*** Material for this exercise Section Begins ***

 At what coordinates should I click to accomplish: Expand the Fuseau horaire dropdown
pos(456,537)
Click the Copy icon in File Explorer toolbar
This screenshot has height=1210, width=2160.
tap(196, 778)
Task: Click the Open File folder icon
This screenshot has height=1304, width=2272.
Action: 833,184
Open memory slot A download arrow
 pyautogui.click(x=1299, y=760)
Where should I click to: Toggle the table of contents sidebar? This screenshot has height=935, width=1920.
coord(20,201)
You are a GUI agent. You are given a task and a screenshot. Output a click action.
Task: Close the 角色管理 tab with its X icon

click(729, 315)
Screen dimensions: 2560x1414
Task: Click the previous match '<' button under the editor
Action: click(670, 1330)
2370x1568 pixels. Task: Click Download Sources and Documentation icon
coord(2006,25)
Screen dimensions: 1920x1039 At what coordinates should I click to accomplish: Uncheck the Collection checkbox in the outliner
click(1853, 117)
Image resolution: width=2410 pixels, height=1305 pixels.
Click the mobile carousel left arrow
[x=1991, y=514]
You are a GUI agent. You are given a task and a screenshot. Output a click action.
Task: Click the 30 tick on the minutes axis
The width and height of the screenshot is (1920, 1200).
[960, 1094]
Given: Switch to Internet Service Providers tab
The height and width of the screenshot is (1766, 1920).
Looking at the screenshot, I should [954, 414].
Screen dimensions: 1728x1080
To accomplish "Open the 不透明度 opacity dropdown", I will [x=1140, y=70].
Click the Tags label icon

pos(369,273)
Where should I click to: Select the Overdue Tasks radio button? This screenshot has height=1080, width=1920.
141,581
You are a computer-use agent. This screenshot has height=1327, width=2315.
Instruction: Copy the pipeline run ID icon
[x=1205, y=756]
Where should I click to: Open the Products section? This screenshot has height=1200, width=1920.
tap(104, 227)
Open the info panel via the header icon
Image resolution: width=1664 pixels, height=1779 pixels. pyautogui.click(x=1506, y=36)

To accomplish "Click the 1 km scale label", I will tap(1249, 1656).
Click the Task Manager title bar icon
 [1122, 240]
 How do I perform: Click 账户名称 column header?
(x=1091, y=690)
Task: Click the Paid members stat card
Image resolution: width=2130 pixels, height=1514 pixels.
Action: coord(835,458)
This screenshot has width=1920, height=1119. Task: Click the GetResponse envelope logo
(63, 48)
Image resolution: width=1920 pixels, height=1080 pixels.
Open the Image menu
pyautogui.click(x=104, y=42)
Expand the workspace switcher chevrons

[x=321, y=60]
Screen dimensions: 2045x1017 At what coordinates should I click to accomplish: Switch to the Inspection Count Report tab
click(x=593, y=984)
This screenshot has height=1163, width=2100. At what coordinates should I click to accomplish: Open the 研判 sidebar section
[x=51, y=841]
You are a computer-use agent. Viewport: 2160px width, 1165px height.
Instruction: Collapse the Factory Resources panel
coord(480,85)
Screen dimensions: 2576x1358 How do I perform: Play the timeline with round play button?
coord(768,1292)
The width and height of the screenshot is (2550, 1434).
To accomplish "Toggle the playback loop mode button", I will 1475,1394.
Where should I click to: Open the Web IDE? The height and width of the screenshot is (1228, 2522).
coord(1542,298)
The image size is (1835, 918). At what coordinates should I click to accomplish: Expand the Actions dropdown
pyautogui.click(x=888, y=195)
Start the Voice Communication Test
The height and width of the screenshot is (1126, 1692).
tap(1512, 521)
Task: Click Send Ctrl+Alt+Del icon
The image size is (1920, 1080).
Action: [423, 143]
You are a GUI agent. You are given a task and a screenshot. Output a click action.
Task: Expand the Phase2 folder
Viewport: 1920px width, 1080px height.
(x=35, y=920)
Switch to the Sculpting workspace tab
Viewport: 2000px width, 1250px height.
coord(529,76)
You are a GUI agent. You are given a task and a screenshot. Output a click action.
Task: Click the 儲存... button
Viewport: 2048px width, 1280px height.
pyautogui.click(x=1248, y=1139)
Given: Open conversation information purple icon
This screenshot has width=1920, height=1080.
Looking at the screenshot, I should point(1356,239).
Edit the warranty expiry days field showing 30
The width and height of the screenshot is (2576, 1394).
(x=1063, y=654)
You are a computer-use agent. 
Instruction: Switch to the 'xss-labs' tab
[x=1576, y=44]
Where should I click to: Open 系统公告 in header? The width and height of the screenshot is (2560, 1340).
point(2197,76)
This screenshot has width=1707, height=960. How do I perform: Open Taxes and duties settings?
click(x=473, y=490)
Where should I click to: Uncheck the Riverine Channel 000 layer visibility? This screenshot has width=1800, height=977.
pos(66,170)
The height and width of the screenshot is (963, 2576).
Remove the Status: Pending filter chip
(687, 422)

*** Material for this exercise Section Ends ***

* **What this task involves**
Please give every entry again, precisely as it appears.

* **Finished task**
 At what coordinates should I click to accomplish: Expand the Fuseau horaire dropdown
pos(456,537)
Click the Copy icon in File Explorer toolbar
This screenshot has height=1210, width=2160.
tap(196, 778)
Task: Click the Open File folder icon
This screenshot has height=1304, width=2272.
Action: 833,184
Open memory slot A download arrow
 pyautogui.click(x=1299, y=760)
Where should I click to: Toggle the table of contents sidebar? This screenshot has height=935, width=1920.
coord(20,201)
You are a GUI agent. You are given a task and a screenshot. Output a click action.
Task: Close the 角色管理 tab with its X icon

click(729, 315)
Screen dimensions: 2560x1414
Task: Click the previous match '<' button under the editor
Action: click(670, 1330)
2370x1568 pixels. Task: Click Download Sources and Documentation icon
coord(2006,25)
Screen dimensions: 1920x1039 At what coordinates should I click to accomplish: Uncheck the Collection checkbox in the outliner
click(1853, 117)
Image resolution: width=2410 pixels, height=1305 pixels.
Click the mobile carousel left arrow
[x=1991, y=514]
You are a GUI agent. You are given a task and a screenshot. Output a click action.
Task: Click the 30 tick on the minutes axis
The width and height of the screenshot is (1920, 1200).
[960, 1094]
Given: Switch to Internet Service Providers tab
The height and width of the screenshot is (1766, 1920).
Looking at the screenshot, I should [954, 414].
Screen dimensions: 1728x1080
To accomplish "Open the 不透明度 opacity dropdown", I will [x=1140, y=70].
Click the Tags label icon

pos(369,273)
Where should I click to: Select the Overdue Tasks radio button? This screenshot has height=1080, width=1920.
141,581
You are a computer-use agent. This screenshot has height=1327, width=2315.
Instruction: Copy the pipeline run ID icon
[x=1205, y=756]
Where should I click to: Open the Products section? This screenshot has height=1200, width=1920.
tap(104, 227)
Open the info panel via the header icon
Image resolution: width=1664 pixels, height=1779 pixels. pyautogui.click(x=1506, y=36)

To accomplish "Click the 1 km scale label", I will tap(1249, 1656).
Click the Task Manager title bar icon
 [1122, 240]
 How do I perform: Click 账户名称 column header?
(x=1091, y=690)
Task: Click the Paid members stat card
Image resolution: width=2130 pixels, height=1514 pixels.
Action: coord(835,458)
This screenshot has width=1920, height=1119. Task: Click the GetResponse envelope logo
(63, 48)
Image resolution: width=1920 pixels, height=1080 pixels.
Open the Image menu
pyautogui.click(x=104, y=42)
Expand the workspace switcher chevrons

[x=321, y=60]
Screen dimensions: 2045x1017 At what coordinates should I click to accomplish: Switch to the Inspection Count Report tab
click(x=593, y=984)
This screenshot has height=1163, width=2100. At what coordinates should I click to accomplish: Open the 研判 sidebar section
[x=51, y=841]
You are a computer-use agent. Viewport: 2160px width, 1165px height.
Instruction: Collapse the Factory Resources panel
coord(480,85)
Screen dimensions: 2576x1358 How do I perform: Play the timeline with round play button?
coord(768,1292)
The width and height of the screenshot is (2550, 1434).
To accomplish "Toggle the playback loop mode button", I will 1475,1394.
Where should I click to: Open the Web IDE? The height and width of the screenshot is (1228, 2522).
coord(1542,298)
The image size is (1835, 918). At what coordinates should I click to accomplish: Expand the Actions dropdown
pyautogui.click(x=888, y=195)
Start the Voice Communication Test
The height and width of the screenshot is (1126, 1692).
tap(1512, 521)
Task: Click Send Ctrl+Alt+Del icon
The image size is (1920, 1080).
Action: [423, 143]
You are a GUI agent. You are given a task and a screenshot. Output a click action.
Task: Expand the Phase2 folder
Viewport: 1920px width, 1080px height.
(x=35, y=920)
Switch to the Sculpting workspace tab
Viewport: 2000px width, 1250px height.
coord(529,76)
You are a GUI agent. You are given a task and a screenshot. Output a click action.
Task: Click the 儲存... button
Viewport: 2048px width, 1280px height.
pyautogui.click(x=1248, y=1139)
Given: Open conversation information purple icon
This screenshot has width=1920, height=1080.
Looking at the screenshot, I should point(1356,239).
Edit the warranty expiry days field showing 30
The width and height of the screenshot is (2576, 1394).
(x=1063, y=654)
You are a computer-use agent. 
Instruction: Switch to the 'xss-labs' tab
[x=1576, y=44]
Where should I click to: Open 系统公告 in header? The width and height of the screenshot is (2560, 1340).
point(2197,76)
This screenshot has width=1707, height=960. How do I perform: Open Taxes and duties settings?
click(x=473, y=490)
Where should I click to: Uncheck the Riverine Channel 000 layer visibility? This screenshot has width=1800, height=977.
pos(66,170)
The height and width of the screenshot is (963, 2576).
Remove the Status: Pending filter chip
(687, 422)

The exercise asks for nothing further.